Material shown section start

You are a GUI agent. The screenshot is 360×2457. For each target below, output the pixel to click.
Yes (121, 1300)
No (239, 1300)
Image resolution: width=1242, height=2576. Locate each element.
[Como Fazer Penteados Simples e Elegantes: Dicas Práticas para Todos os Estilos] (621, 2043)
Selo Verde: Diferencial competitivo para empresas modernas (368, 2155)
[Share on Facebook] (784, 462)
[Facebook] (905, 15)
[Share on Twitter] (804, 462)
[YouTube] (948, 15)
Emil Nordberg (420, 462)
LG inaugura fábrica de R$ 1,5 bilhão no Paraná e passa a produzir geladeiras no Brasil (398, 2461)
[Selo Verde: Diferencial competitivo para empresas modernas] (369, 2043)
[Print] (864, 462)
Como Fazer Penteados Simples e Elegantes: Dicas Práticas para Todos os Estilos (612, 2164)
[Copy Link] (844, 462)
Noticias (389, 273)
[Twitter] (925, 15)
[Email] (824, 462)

Material shown section end

* [Problem details]: Reproduce, line for line, the material, starting at its first line, and end once the line holding "[Como Fazer Penteados" has been output.

* [Solution for this exercise]:
You are a GUI agent. The screenshot is 360×2457. For each target below, output the pixel to click.
Yes (121, 1300)
No (239, 1300)
Image resolution: width=1242, height=2576. Locate each element.
[Como Fazer Penteados Simples e Elegantes: Dicas Práticas para Todos os Estilos] (621, 2043)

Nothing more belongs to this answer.